WorkManager is another library that we could say “we kind of have it in iOS” but this is much nicer. It serves to perform deferrable asynchronous tasks, think of it as a combination of our NSOperations with background tasks but with much better control over when they should run.
The fact that you can specify constraints to tell the system when they should run (when online, when connected to power, etc) and chain them, or wait for a bunch of them to complete can make it super easy to create background jobs.
The future
Google’s view of the future with Jetpack and Android components is that eventually this will be THE WAY of creating Android apps. Some of them are already part of the compatibility libraries, which means that third party libraries can rely on them.
More libraries are gonna come to solve common problems like error handling. And Google is determined on improving the frameworks to be used from Kotlin, what they call the Kotlinification. That’s one of the things that Apple did a good job with Swift.
But they won’t stop there.
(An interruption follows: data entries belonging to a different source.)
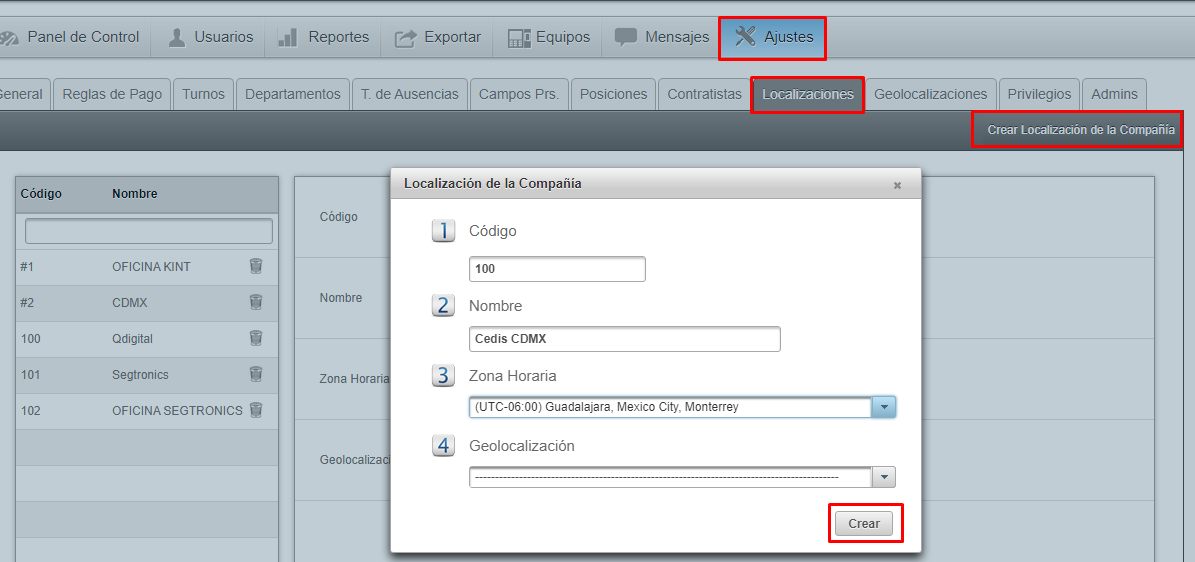Image resolution: width=1195 pixels, height=562 pixels.
Task: Open the Geolocalización dropdown arrow
Action: point(883,477)
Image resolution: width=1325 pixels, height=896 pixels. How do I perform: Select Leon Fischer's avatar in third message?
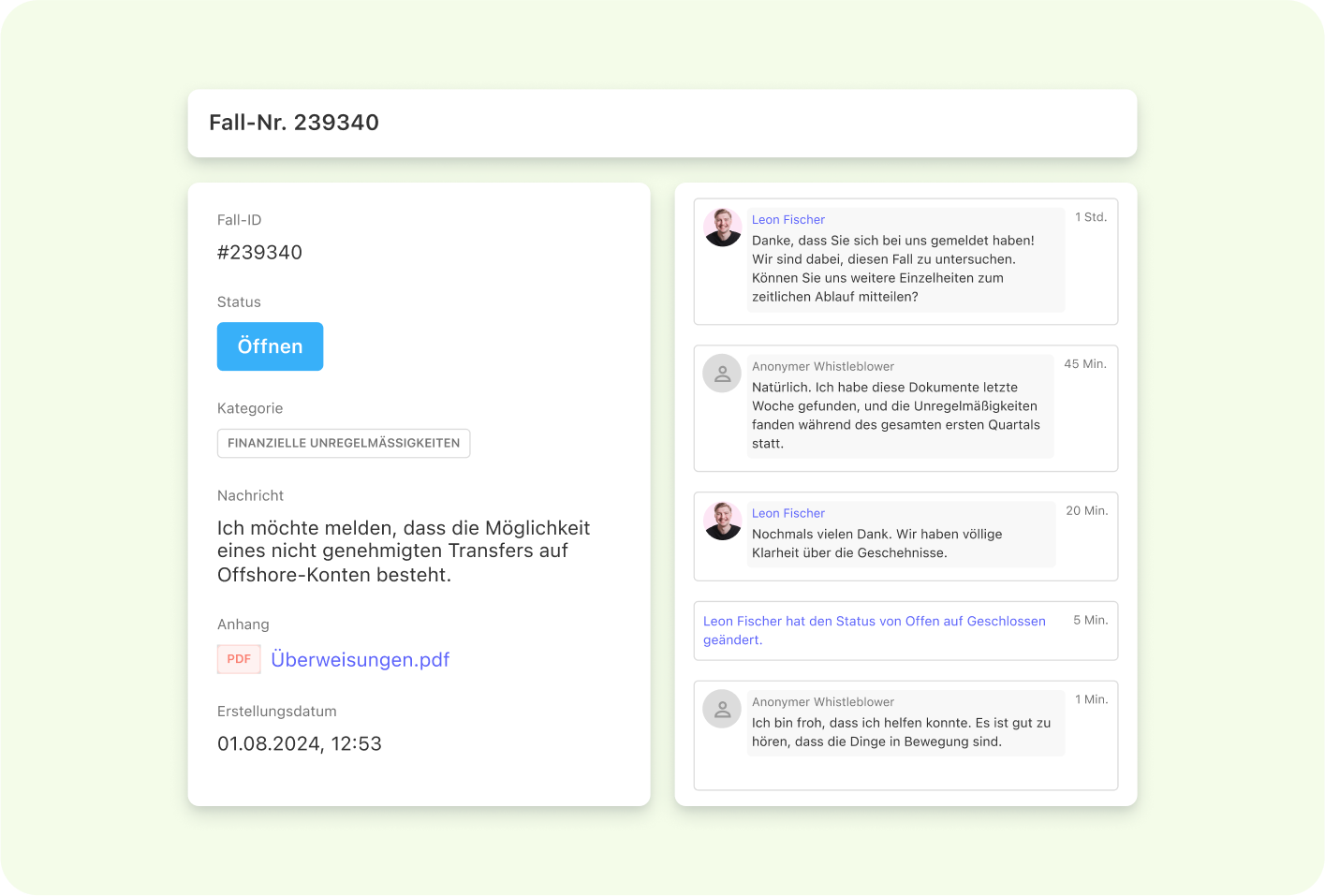[x=722, y=521]
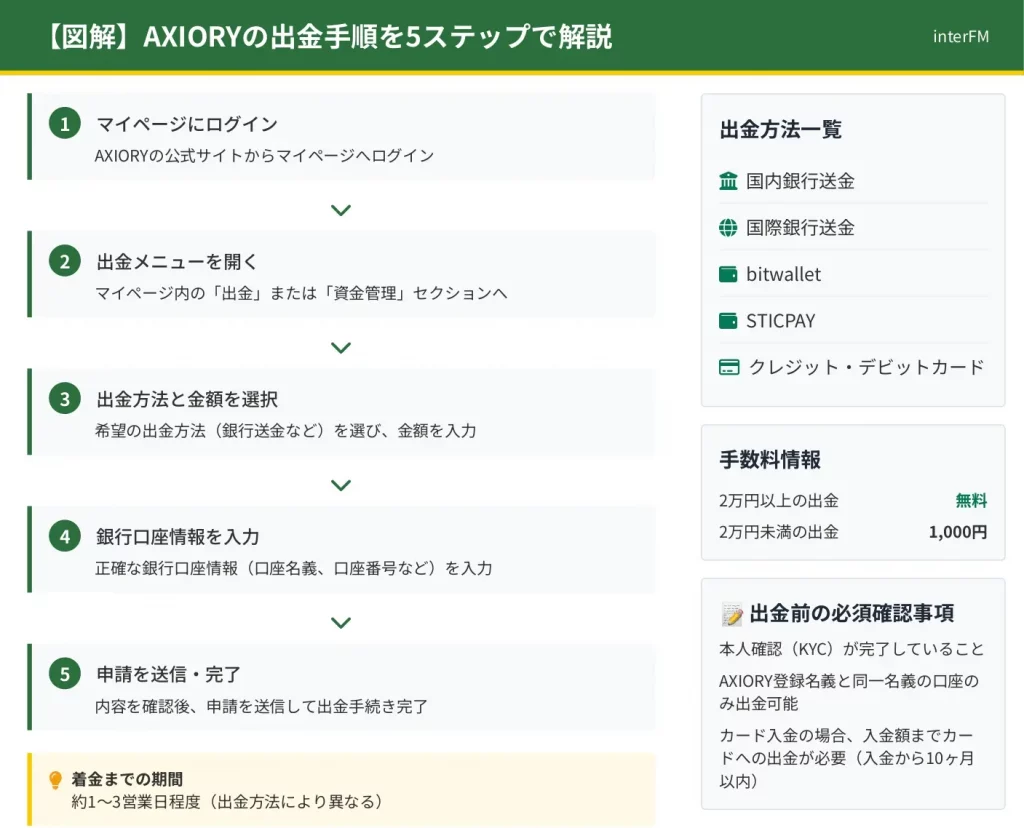Click the 出金方法一覧 panel heading
This screenshot has height=828, width=1024.
click(781, 129)
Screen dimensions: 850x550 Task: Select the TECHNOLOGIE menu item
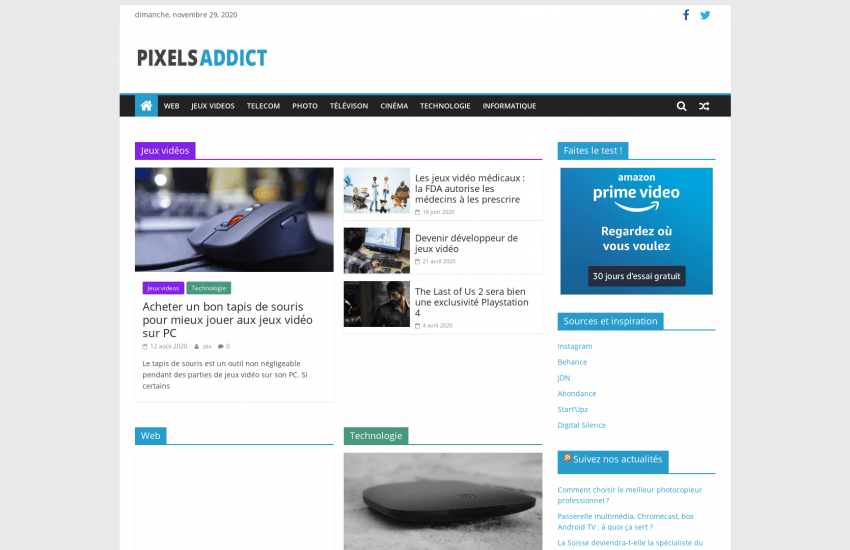(x=445, y=106)
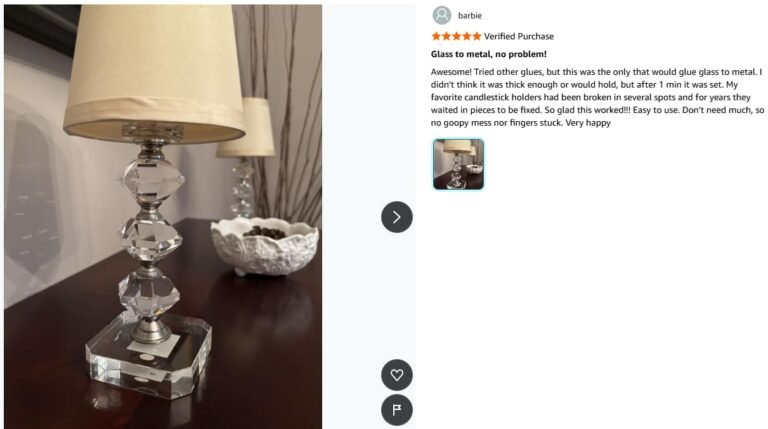Image resolution: width=768 pixels, height=429 pixels.
Task: Click the fifth orange rating star
Action: point(477,36)
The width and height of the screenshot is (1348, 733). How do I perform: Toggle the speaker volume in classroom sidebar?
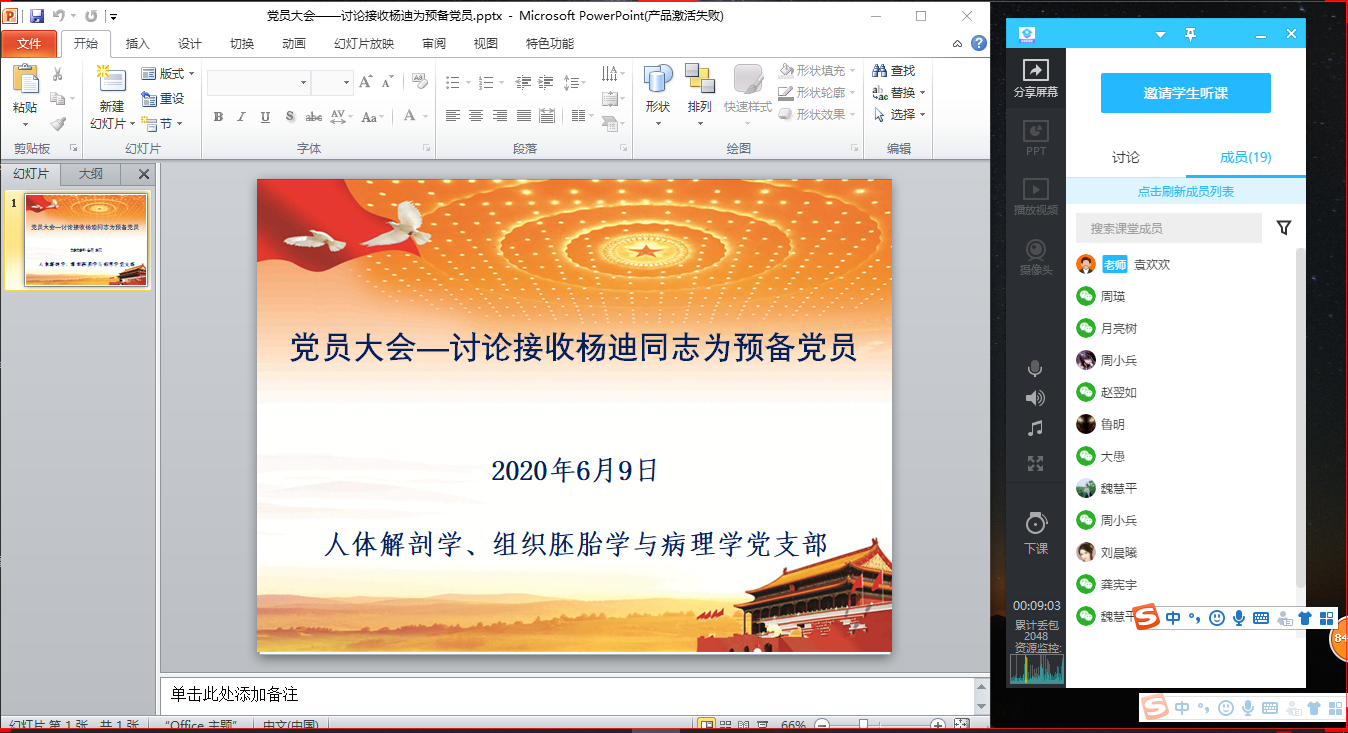click(x=1035, y=398)
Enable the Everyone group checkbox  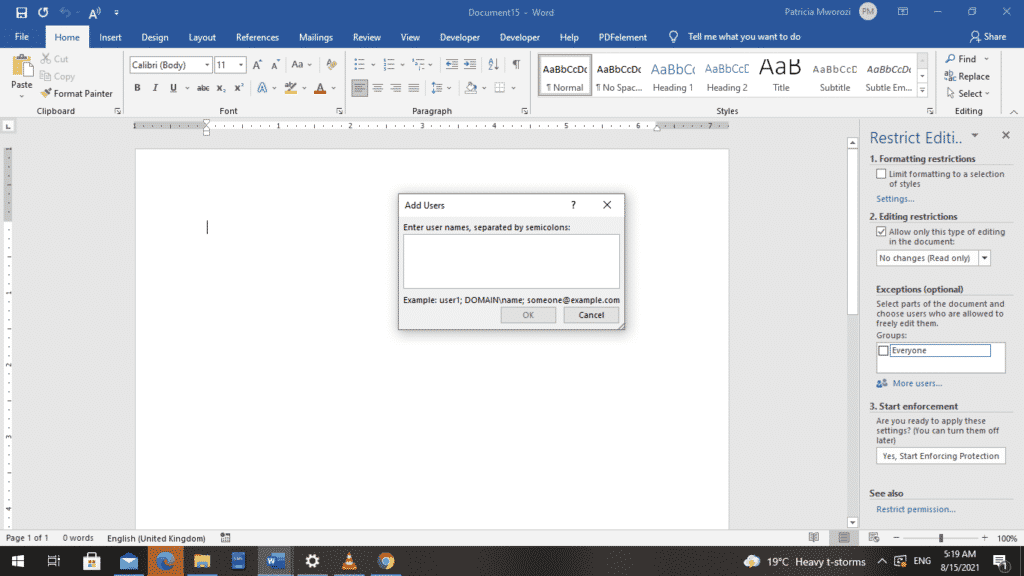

They plan to have a unified vision about these components, use them in guides, tutorials and any kind of educational material.
Conclusions
All in all it looks like a really good improvement that Google has made for Android developers. And I just hope Apple looks at it and tries to follow it a little.
I have to be honest, I rarely expect much from WWDC anymore. The operative system is in a place where innovation is slower and I’m fine with it. And development wise they keep announcing amazing frameworks that don’t really help me in my day to day. Yes, ARKit, MLKit are great, but that doesn’t help my development productivity.
But I think Apple can do it. I’m not saying they haven’t been doing anything for us (that amazing memory debugger is a recent thing that comes to mind) but I feel like we’re in modern times that need a change of tactics. Swift being developed in the open has changed so many things and I just wish that they do more like that.
For me the main issue is that Apple ties everything to the OS release cycle, so even when they have great ideas and tools, we all know that if there’s a bug you will have to live with it for at least a year if not more. That provokes that at the end of the day even when Apple gives us great solutions we tend to prefer community driven ones just for the rhythm of updates and improvements.
The other issue is that I’m not sure that Apple would take the risk of taking an official opinion on this kind of frameworks. It feels like Apple is really reserved in supporting any new paradigm.
With all this Marzipan rumour people keeps making the ball bigger and bigger, but I’m not sure Apple will be so opinionated on it. At least it gives me hopes to imagine a future where I can write a declarative UI in Xcode and see immediately a visual preview in Interface Builder, and modify something in the visual editor and see the code update automatically. That’s the future I want, the best of all worlds.
To finalise, kudos to Google for ending the talk by thanking developers for filling issues and giving their time to provide feedback, opinion and beta testing pre-release components. Meanwhile we’re gonna keep throwing radars to Cupertino.